_What the task requires:_ Gather each line in the records below that contains the word "coordinates", and copy those lines out in full.

[Saved data entries]
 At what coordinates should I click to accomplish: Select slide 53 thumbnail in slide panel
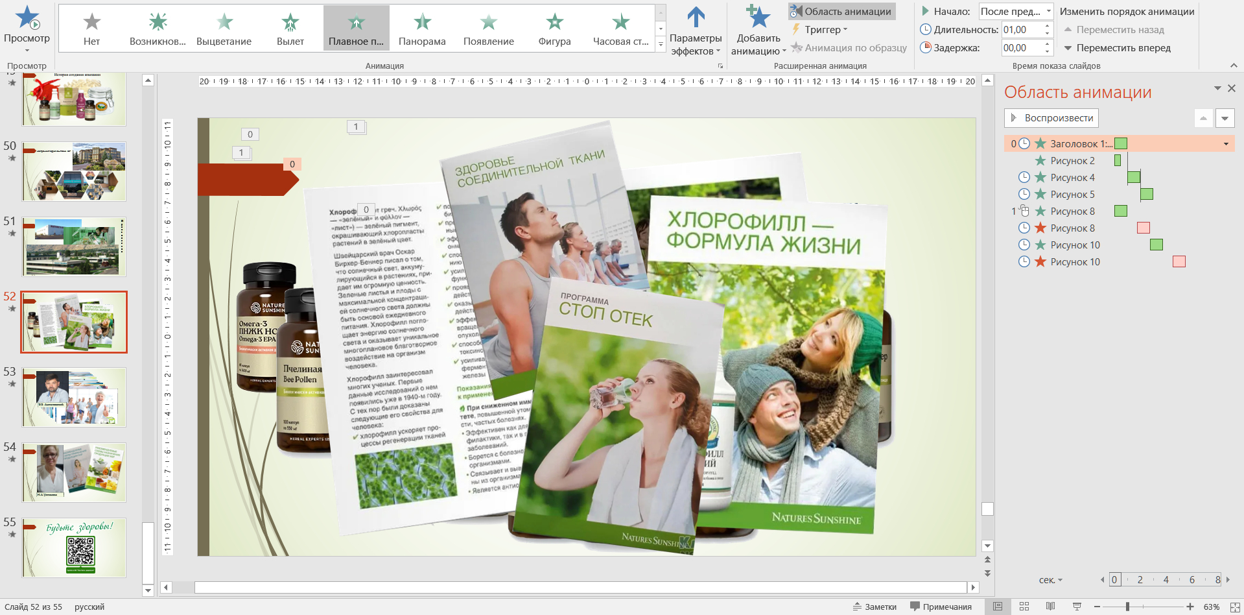(74, 397)
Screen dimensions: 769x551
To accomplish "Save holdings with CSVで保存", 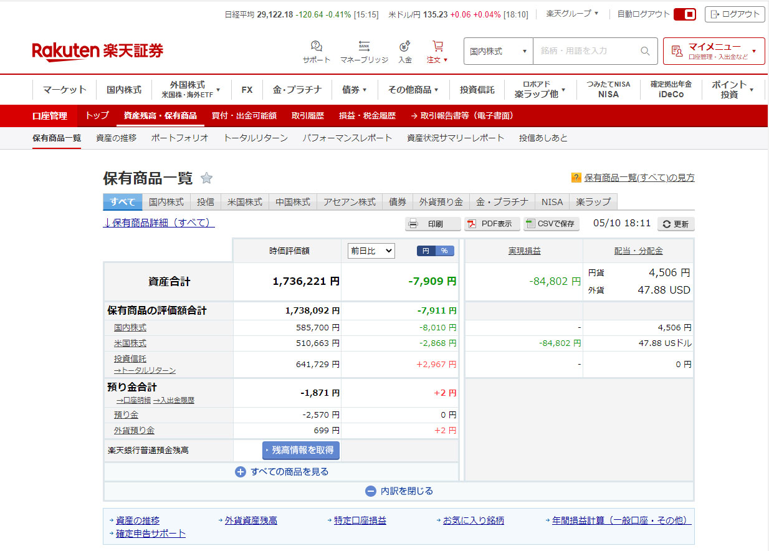I will tap(552, 224).
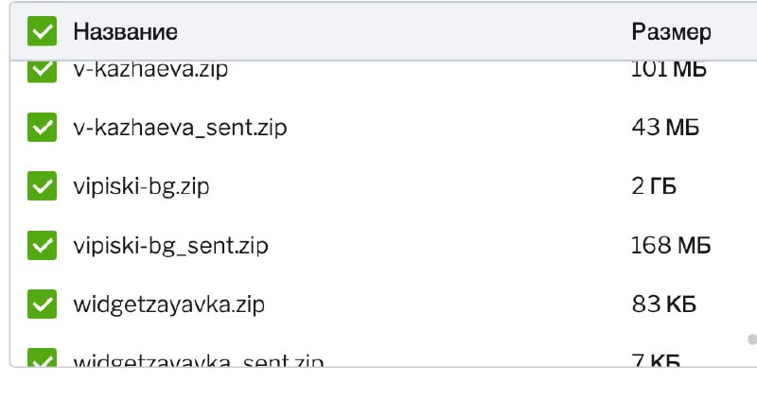Uncheck the widgetzayavka_sent.zip checkbox
The image size is (757, 400).
[x=42, y=357]
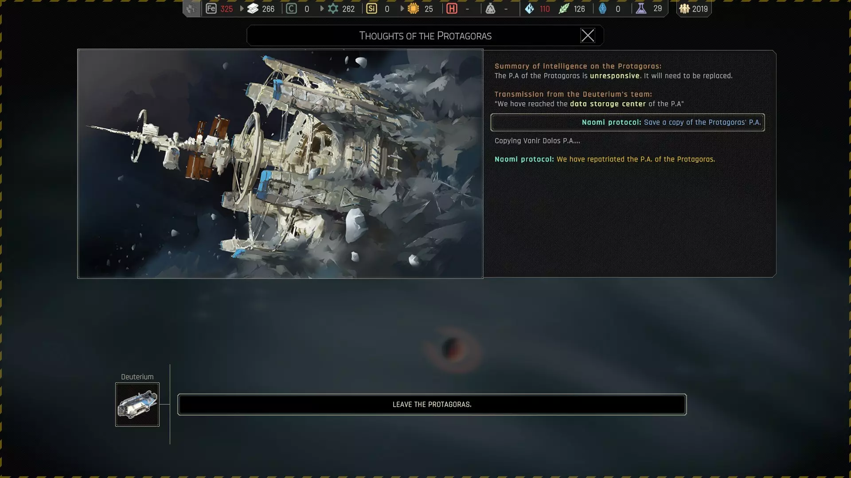Viewport: 851px width, 478px height.
Task: Click the alloy ingots resource icon
Action: click(x=253, y=8)
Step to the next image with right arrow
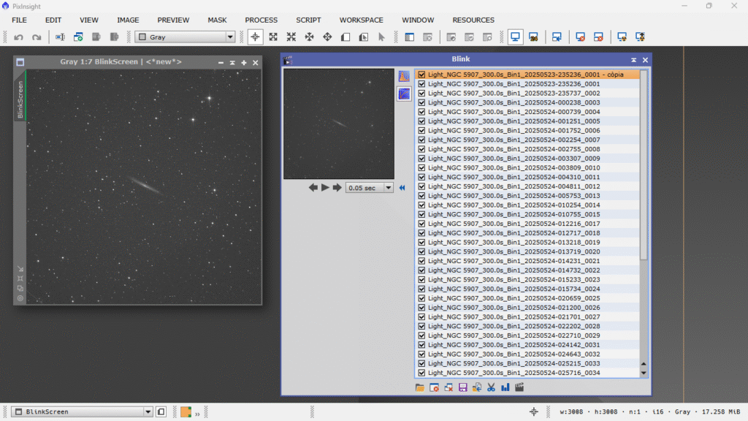The width and height of the screenshot is (748, 421). pyautogui.click(x=337, y=188)
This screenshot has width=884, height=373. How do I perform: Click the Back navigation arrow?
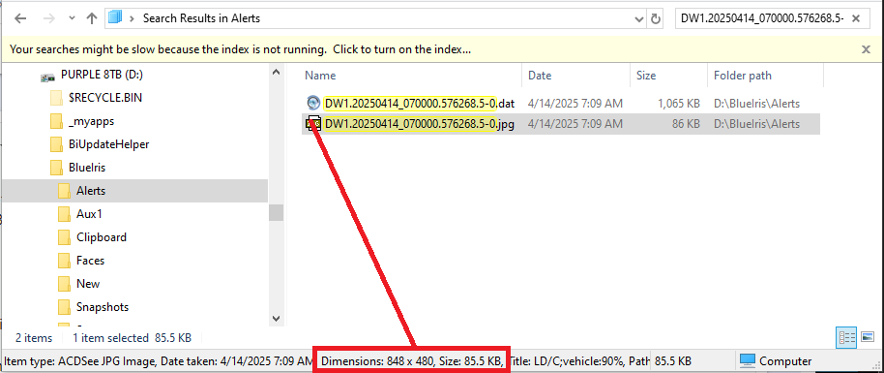20,18
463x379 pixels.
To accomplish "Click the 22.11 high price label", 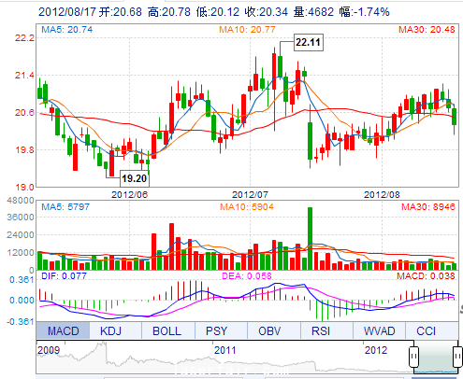I will point(309,42).
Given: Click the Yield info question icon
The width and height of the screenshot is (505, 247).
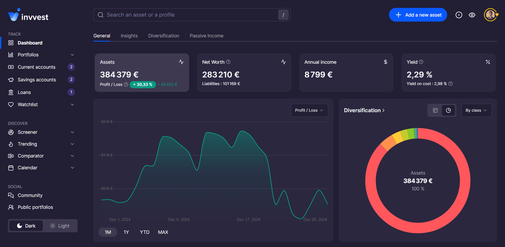Looking at the screenshot, I should click(x=421, y=62).
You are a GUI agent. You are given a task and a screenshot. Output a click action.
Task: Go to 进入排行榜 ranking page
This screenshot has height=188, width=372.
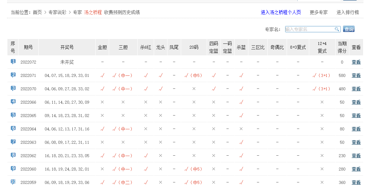347,12
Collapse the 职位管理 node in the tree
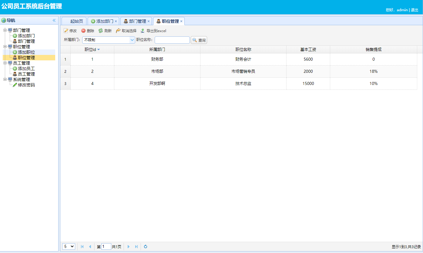This screenshot has height=253, width=423. coord(4,46)
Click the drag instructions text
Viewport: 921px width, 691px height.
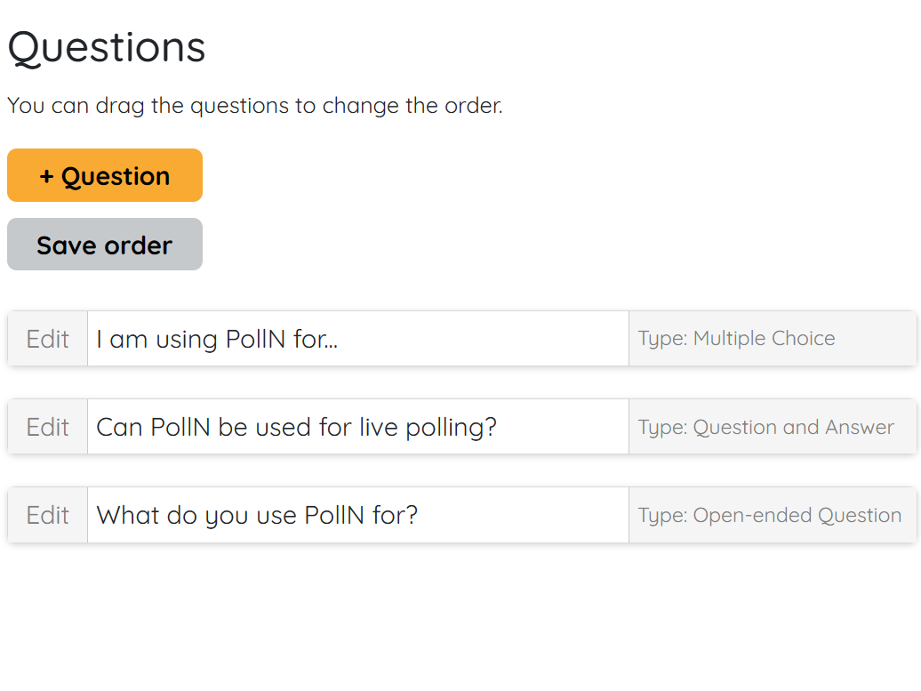pyautogui.click(x=255, y=105)
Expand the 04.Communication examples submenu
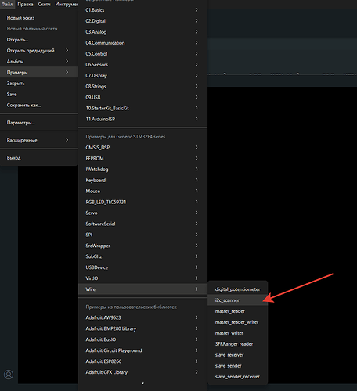This screenshot has height=391, width=357. point(142,43)
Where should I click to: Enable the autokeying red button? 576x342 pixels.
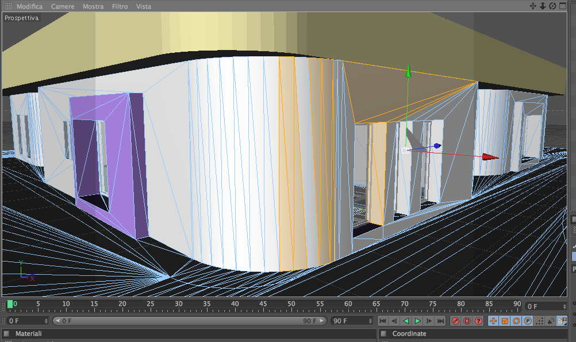(x=467, y=321)
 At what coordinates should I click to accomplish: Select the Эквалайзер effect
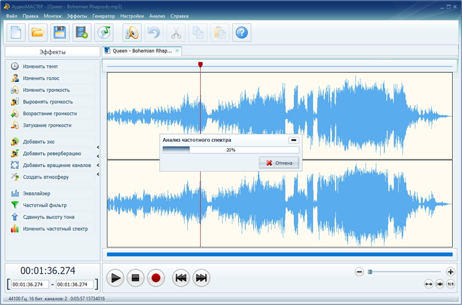point(36,193)
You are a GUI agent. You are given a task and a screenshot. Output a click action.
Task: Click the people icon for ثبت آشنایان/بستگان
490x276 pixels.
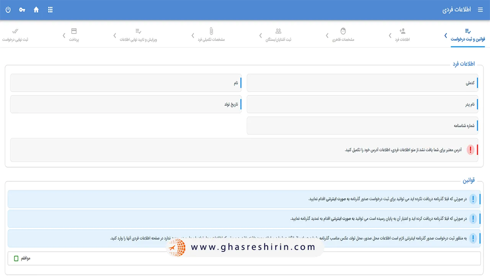(x=278, y=31)
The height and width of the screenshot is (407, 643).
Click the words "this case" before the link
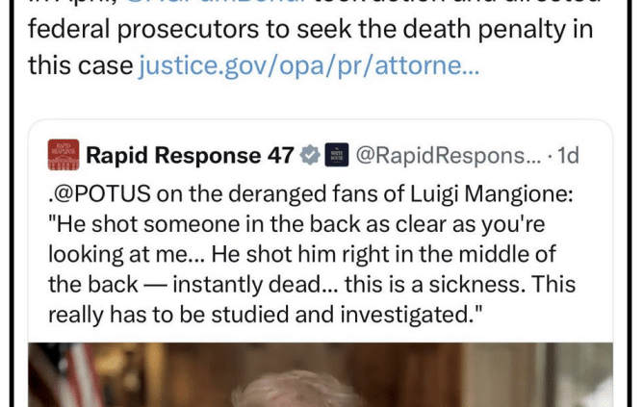[81, 66]
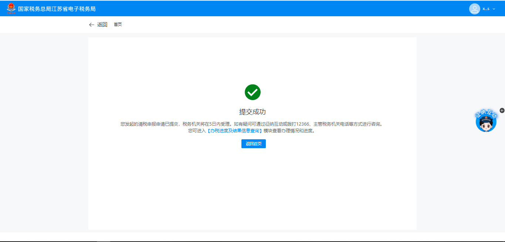Click the left back arrow icon
The width and height of the screenshot is (505, 242).
[x=92, y=25]
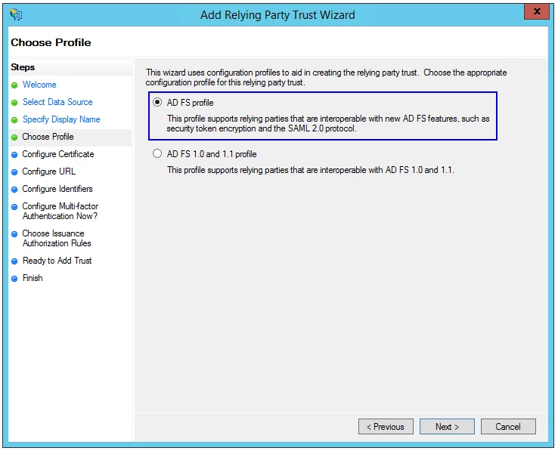Image resolution: width=558 pixels, height=451 pixels.
Task: Click the green bullet beside Select Data Source
Action: (14, 103)
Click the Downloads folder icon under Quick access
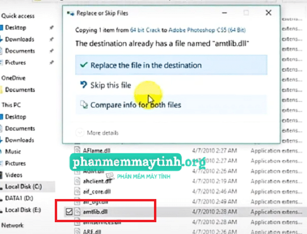Image resolution: width=307 pixels, height=234 pixels. tap(2, 39)
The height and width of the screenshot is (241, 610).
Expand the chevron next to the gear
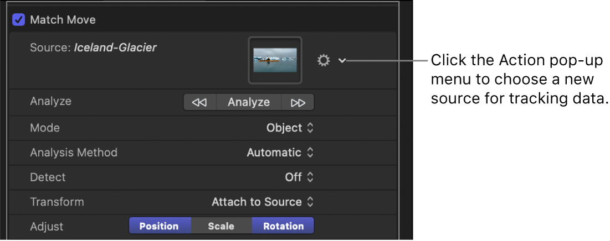(x=342, y=60)
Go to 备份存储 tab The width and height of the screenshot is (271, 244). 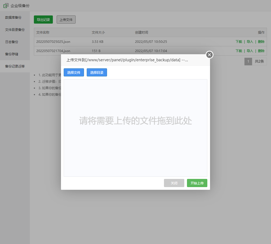pyautogui.click(x=12, y=54)
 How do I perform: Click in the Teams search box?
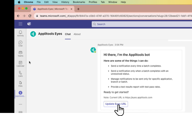pyautogui.click(x=141, y=24)
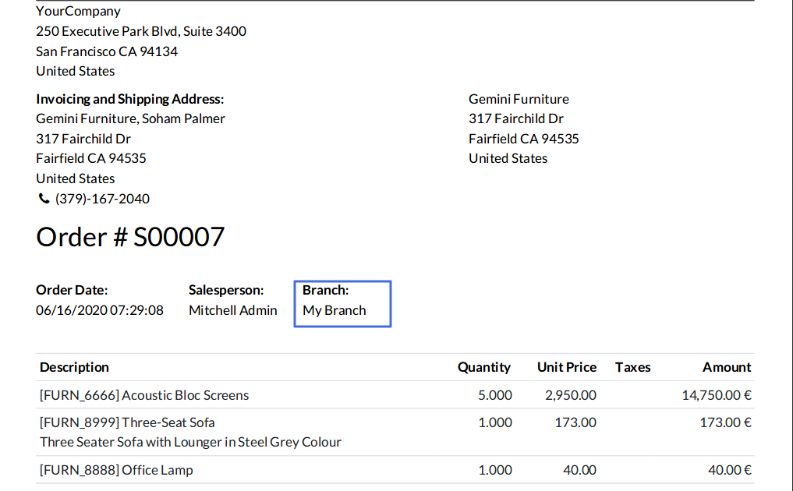Select the YourCompany name text

click(78, 11)
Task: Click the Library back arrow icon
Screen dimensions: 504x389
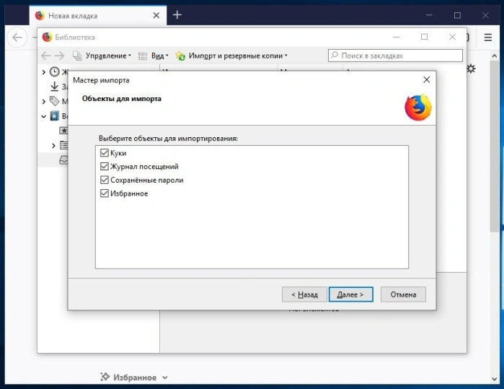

_Full answer:_
 At what coordinates should I click to accomplish: Select slide 53 thumbnail in slide panel
 At what coordinates should I click to accomplish: Select the Эквалайзер effect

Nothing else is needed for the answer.